Your objective => Without including any picture, repeat the records below exactly.

┌──

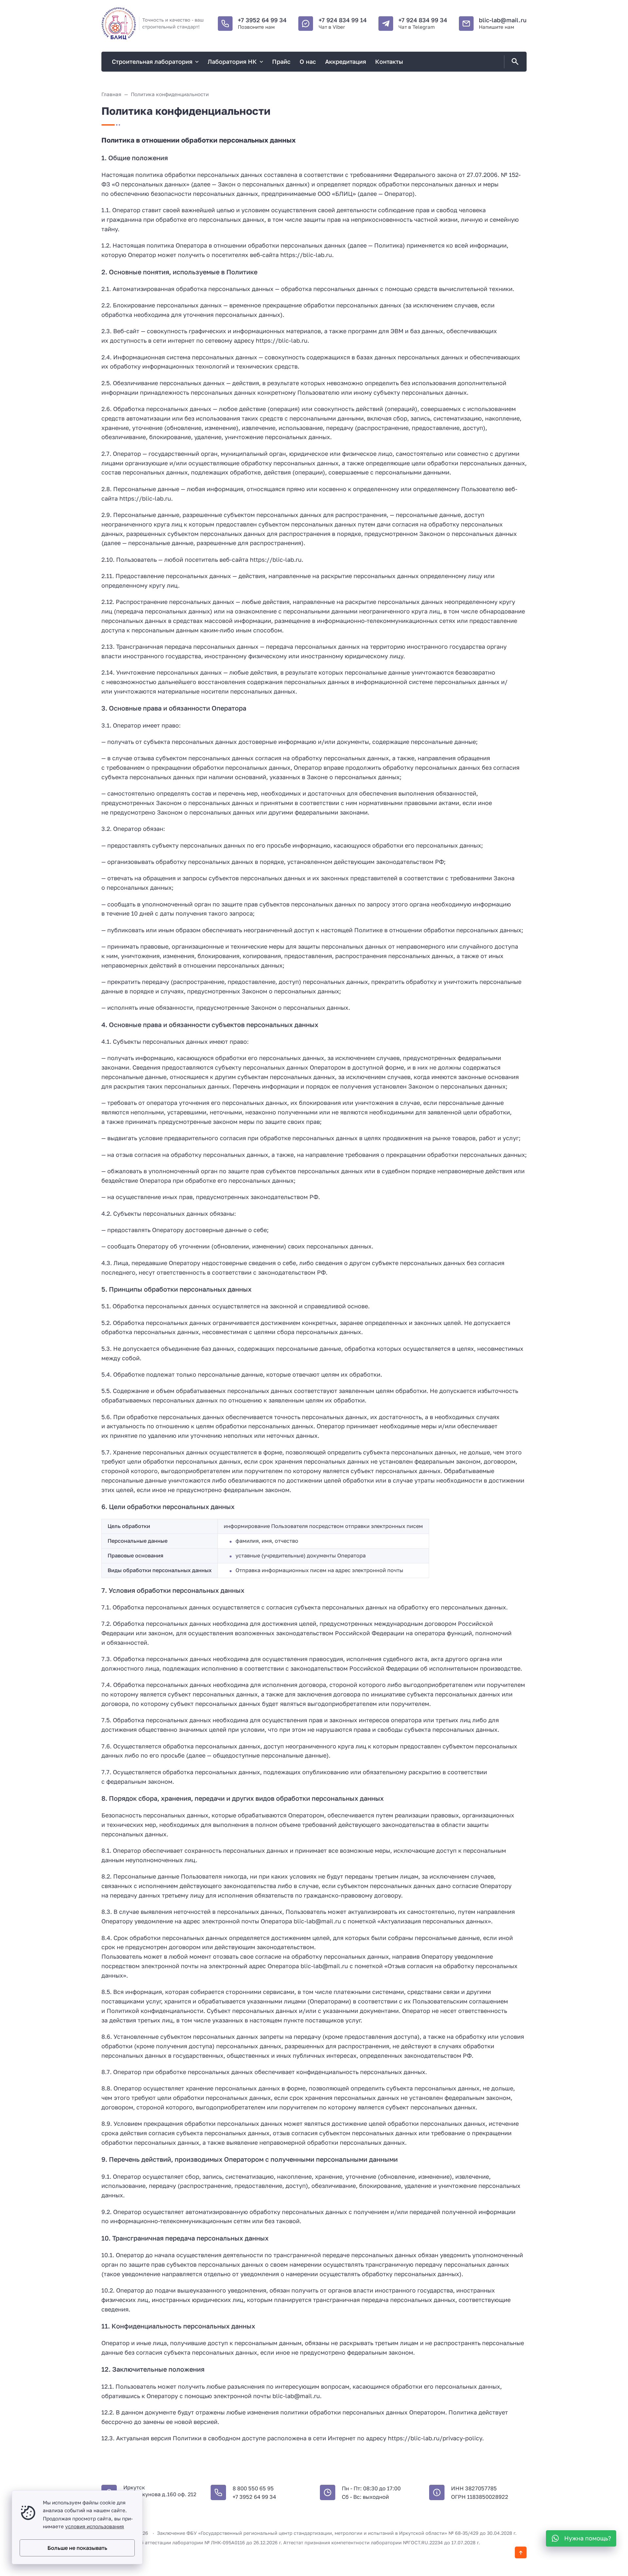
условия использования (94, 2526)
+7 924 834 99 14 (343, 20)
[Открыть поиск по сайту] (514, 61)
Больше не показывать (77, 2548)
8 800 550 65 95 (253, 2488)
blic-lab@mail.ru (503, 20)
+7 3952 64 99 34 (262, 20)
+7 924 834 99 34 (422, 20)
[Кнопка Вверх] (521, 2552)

└──

Exercise answer =>
условия использования (94, 2526)
+7 924 834 99 14 (343, 20)
[Открыть поиск по сайту] (514, 61)
Больше не показывать (77, 2548)
8 800 550 65 95 (253, 2488)
blic-lab@mail.ru (503, 20)
+7 3952 64 99 34 (262, 20)
+7 924 834 99 34 (422, 20)
[Кнопка Вверх] (521, 2552)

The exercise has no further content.